Airstream: Spark Streaming At Airbnb

Download Slides

AirStream is a realtime stream computation framework built on top of Spark Streaming and Spark SQL. It allows engineers and data scientists at Airbnb to easily leverage Spark Streaming and SQL to get realtime insights and to build real-time feedback loops. Multiple mission critical applications have been built on top of it. In this talk, we will start with an overview of AirStream, and then go over a few production use cases such as realtime ingestion pipelines for data warehouse, and computing derived data for online data products. We will discuss how AirStream is integrated into our big data ecosystem such as Kafka, HBase and Hive, and share a series of lessons from that.

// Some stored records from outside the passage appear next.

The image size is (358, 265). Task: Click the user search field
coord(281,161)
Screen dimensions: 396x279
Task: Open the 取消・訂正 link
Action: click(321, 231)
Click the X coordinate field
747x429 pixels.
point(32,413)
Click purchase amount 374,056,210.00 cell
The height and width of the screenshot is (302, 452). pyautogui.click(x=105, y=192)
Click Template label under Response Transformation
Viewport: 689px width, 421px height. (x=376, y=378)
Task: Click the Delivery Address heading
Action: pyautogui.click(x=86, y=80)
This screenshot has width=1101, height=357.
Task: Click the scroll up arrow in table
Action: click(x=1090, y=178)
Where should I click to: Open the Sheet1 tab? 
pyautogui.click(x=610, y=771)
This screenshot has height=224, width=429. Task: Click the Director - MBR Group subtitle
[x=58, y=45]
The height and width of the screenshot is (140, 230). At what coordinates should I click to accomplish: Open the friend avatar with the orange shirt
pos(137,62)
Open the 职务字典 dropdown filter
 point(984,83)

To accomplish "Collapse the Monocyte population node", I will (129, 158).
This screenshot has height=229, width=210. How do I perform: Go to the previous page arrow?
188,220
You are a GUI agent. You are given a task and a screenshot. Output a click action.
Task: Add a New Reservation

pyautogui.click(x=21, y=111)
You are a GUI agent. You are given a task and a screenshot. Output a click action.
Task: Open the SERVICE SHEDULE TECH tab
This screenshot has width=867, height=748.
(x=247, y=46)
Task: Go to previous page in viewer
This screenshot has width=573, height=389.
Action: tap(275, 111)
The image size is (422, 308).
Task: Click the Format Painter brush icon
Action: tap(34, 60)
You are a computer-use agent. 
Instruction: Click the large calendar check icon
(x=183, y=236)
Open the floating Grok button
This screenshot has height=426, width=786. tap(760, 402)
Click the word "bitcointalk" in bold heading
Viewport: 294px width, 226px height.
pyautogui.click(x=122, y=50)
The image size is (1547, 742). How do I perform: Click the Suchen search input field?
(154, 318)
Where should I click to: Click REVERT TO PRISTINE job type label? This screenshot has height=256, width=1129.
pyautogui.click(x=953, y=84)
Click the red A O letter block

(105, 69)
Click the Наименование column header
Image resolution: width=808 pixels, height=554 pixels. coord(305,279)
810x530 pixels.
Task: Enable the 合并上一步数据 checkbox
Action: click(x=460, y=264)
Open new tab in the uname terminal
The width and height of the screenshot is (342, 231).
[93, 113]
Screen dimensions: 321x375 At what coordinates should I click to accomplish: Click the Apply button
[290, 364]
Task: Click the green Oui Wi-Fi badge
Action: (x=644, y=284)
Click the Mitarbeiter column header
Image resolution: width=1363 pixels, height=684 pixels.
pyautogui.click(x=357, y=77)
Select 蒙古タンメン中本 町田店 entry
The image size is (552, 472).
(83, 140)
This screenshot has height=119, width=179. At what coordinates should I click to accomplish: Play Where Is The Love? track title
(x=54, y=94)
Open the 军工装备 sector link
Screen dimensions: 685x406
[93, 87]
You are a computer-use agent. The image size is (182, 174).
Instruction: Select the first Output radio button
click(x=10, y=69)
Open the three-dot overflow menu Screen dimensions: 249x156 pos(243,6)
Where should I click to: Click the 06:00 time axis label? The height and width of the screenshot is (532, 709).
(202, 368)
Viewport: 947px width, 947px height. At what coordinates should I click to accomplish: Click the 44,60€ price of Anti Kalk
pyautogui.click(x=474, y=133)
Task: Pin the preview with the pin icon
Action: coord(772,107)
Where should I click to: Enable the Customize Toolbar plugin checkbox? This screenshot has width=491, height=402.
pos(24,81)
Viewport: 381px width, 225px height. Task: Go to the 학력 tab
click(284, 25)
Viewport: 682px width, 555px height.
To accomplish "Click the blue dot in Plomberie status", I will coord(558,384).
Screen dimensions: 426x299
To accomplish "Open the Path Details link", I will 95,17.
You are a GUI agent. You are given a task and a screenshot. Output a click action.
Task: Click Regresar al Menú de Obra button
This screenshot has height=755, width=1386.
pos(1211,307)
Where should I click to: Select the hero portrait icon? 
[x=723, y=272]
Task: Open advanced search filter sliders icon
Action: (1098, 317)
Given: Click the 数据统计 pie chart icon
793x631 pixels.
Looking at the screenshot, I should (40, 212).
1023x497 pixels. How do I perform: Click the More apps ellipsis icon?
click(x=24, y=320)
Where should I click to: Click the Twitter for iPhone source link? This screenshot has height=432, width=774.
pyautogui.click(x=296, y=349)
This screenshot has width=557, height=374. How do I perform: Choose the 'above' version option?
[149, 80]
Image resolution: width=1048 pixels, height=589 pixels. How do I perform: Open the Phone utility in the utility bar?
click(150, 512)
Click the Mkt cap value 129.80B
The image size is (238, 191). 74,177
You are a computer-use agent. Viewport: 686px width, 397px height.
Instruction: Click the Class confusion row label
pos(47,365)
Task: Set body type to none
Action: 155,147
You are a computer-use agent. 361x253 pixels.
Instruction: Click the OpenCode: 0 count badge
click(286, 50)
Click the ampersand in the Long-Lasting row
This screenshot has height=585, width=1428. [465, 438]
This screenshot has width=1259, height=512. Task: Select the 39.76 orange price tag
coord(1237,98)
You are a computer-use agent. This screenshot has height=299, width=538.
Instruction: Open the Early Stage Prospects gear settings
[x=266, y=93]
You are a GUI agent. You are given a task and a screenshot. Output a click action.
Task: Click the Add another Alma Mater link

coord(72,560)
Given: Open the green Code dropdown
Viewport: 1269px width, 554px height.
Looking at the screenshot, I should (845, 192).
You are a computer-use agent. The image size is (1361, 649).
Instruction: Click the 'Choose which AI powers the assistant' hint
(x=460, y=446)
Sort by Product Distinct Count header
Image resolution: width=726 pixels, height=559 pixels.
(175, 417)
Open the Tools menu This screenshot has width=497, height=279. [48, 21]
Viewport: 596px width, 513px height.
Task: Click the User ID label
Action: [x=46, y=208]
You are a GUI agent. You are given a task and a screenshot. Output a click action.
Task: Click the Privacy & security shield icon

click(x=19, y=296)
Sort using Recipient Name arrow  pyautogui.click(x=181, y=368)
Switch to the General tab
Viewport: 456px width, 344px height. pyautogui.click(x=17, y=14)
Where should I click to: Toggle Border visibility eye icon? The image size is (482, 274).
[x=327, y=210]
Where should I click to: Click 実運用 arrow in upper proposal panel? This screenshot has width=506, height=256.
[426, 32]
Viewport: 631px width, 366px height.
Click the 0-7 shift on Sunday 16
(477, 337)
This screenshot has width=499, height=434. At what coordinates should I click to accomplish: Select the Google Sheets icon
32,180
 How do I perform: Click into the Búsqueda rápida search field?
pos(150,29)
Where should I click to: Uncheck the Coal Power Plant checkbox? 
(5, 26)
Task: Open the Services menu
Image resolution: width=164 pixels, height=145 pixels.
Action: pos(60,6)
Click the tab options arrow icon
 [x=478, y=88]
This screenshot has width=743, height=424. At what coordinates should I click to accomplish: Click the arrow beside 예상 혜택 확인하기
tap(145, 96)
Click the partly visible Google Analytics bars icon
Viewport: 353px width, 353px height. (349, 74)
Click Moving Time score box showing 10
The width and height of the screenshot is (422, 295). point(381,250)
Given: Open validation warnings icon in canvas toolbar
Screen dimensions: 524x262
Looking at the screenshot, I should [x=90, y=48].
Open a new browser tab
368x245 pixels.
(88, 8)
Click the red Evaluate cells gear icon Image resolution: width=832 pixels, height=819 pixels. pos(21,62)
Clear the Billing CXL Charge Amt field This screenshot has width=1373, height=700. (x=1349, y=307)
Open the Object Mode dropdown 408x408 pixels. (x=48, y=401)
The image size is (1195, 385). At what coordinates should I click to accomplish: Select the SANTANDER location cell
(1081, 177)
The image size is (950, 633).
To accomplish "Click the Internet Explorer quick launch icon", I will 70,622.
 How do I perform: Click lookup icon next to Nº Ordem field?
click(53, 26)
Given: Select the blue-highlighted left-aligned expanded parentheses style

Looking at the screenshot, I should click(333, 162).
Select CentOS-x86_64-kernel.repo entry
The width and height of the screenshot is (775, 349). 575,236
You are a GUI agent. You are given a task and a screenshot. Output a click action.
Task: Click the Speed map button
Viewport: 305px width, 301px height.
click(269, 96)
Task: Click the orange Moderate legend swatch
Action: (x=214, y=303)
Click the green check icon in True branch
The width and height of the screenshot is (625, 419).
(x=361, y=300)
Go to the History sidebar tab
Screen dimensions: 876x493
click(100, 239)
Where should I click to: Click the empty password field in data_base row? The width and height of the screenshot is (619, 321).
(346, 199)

Takeaways includes scaling multiple Streaming jobs while consuming from a single Kafka cluster, and managing streaming job’s life cycles and checkpoints, and best practices to leverage HBase as stateful storage.

About Liyin Tang

Liyin Tang is a software engineering on the Data Infrastructure team at Airbnb. Before Airbnb, he worked at Facebook and Dropbox. He focuses on building high available and reliable storage services and helping the services scale in the face of exponential data growth. Mr Tang joined HBase PMC in 2013 and also contributed to other Apache projects including HDFS and Hive. Recently, he is building a streaming infrastructure to power realtime data products at Aribnb. He holds a master's degree in computer science from University of Southern California.

About Jingwei Lu

Jingwei Lu is currently a member of the Data Infrastructure team at Airbnb. He was previously a tech-leader in Facebook data infrastucture team in charge of Bumblebee project (hive/hadoop replacement) query processing and language. Prior to Facebook he redesigned SCOPE(Microsoft equivalent of hive) runtime in Microsoft. Spent 10 years in Microsoft SQL Server engine team building commercial relational database engine.